About this task >> Write the lines out again, from the top of the material to the line containing "You are a GUI", pictures excluded.

Input >>
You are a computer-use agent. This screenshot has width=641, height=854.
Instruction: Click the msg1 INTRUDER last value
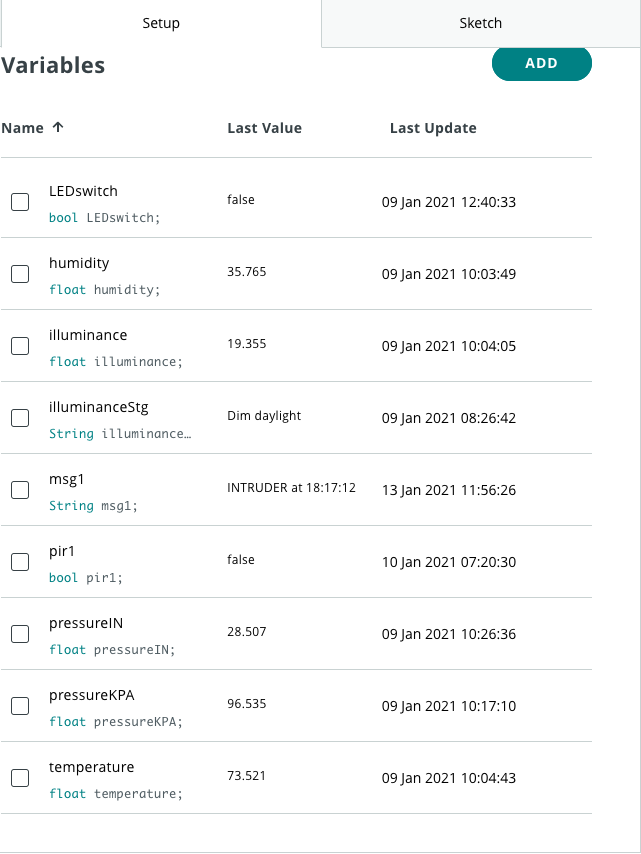click(x=291, y=488)
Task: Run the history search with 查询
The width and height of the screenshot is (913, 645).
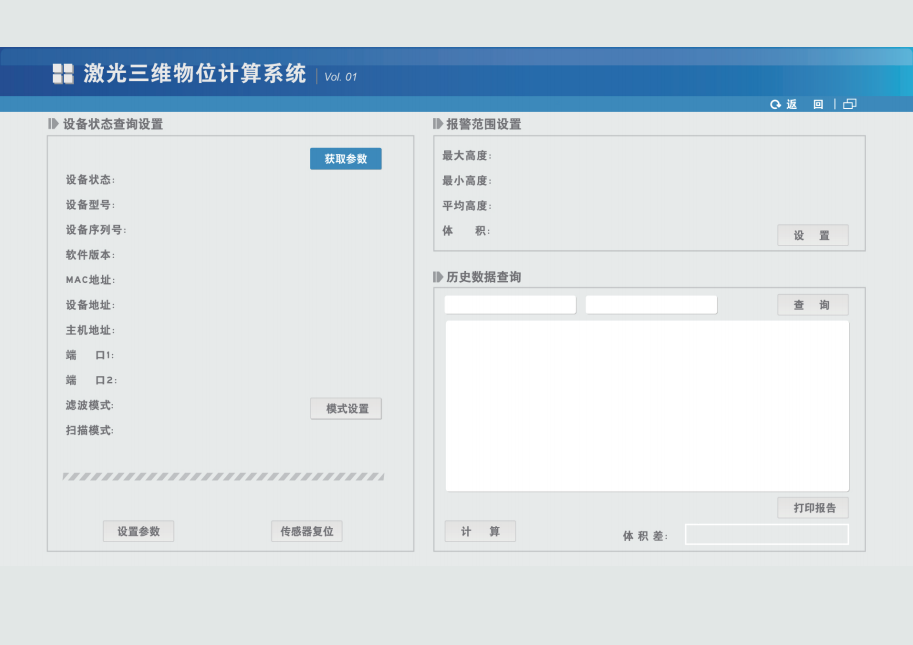Action: [x=812, y=305]
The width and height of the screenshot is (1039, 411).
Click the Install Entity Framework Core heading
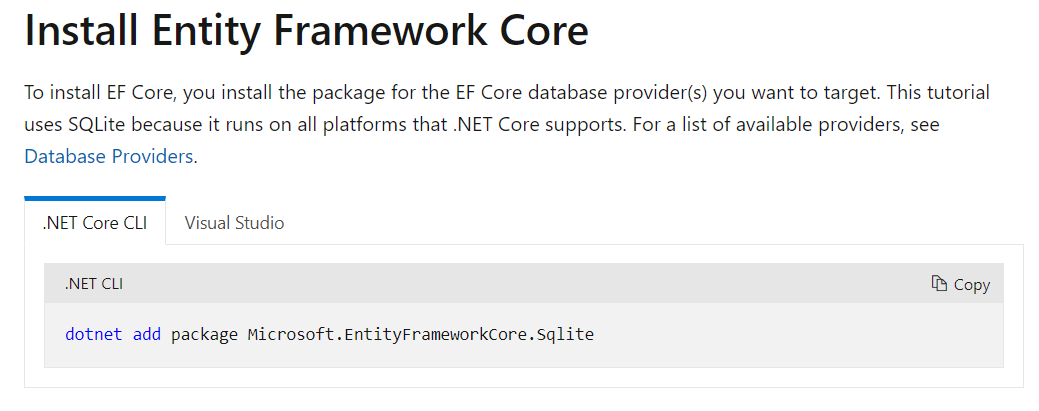pos(306,32)
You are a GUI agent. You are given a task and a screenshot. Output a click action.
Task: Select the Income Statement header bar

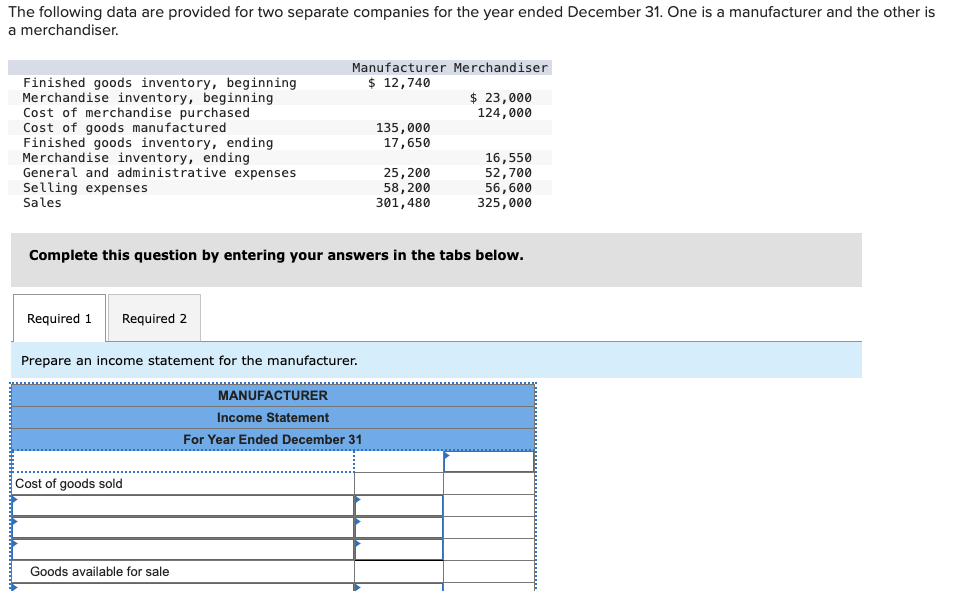(271, 417)
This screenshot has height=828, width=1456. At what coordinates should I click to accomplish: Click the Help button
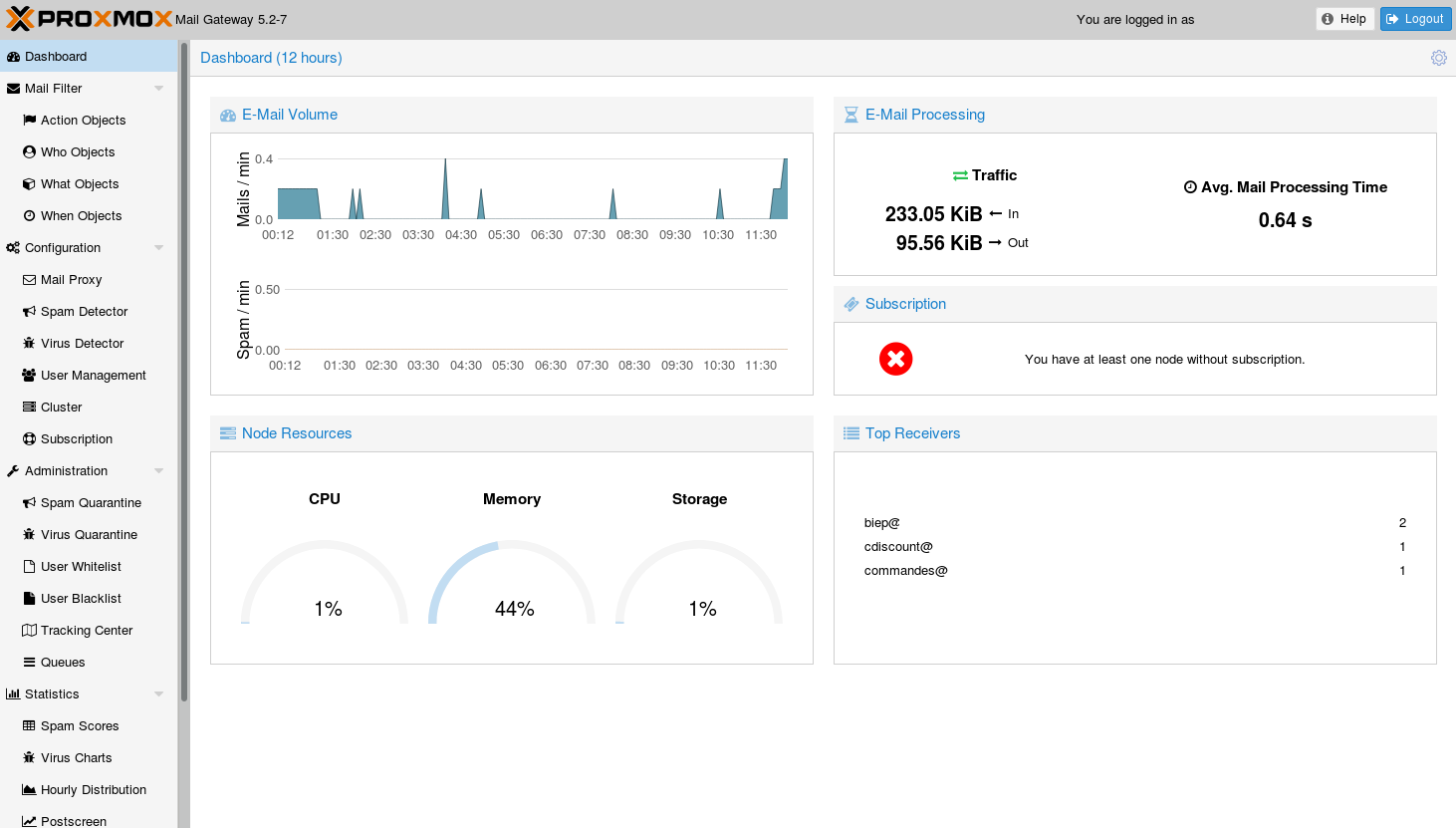tap(1344, 19)
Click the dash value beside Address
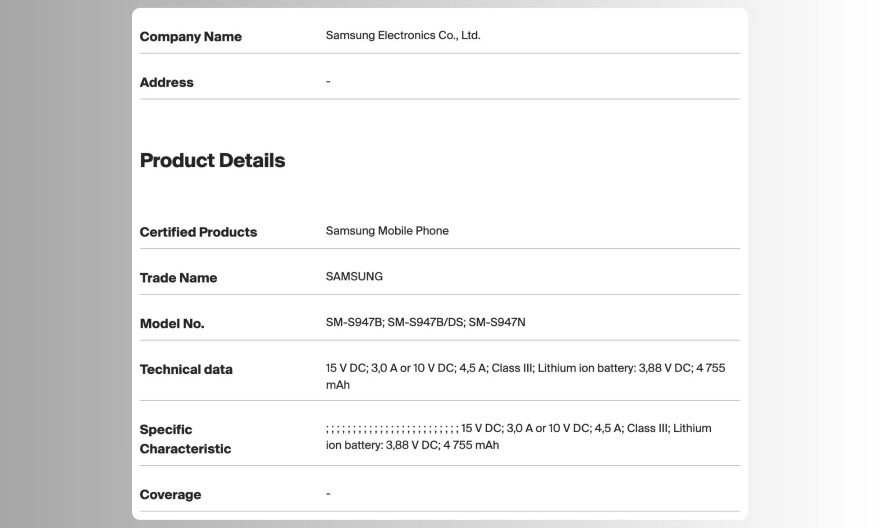 tap(328, 82)
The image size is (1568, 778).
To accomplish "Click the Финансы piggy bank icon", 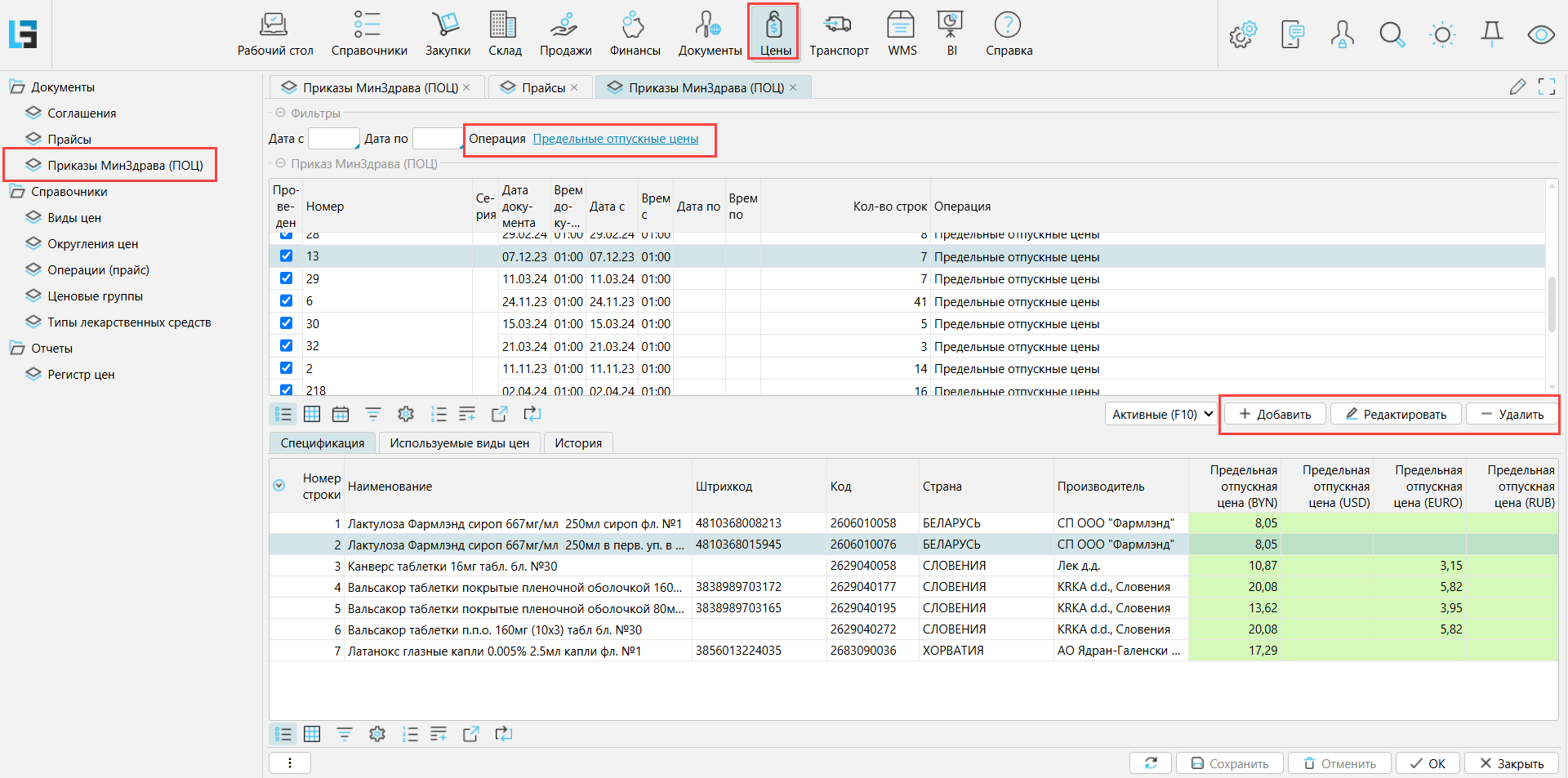I will pos(634,33).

The completed task >>
You are a computer-use agent. This screenshot has width=641, height=854.
Instruction: Click the msg1 INTRUDER last value
click(x=291, y=488)
Task: Run the history search with 查询
The width and height of the screenshot is (913, 645).
Action: [x=812, y=305]
The width and height of the screenshot is (1039, 411).
Click the Install Entity Framework Core heading
pos(306,32)
You are a GUI agent. You are given a task and a screenshot. Output a click action.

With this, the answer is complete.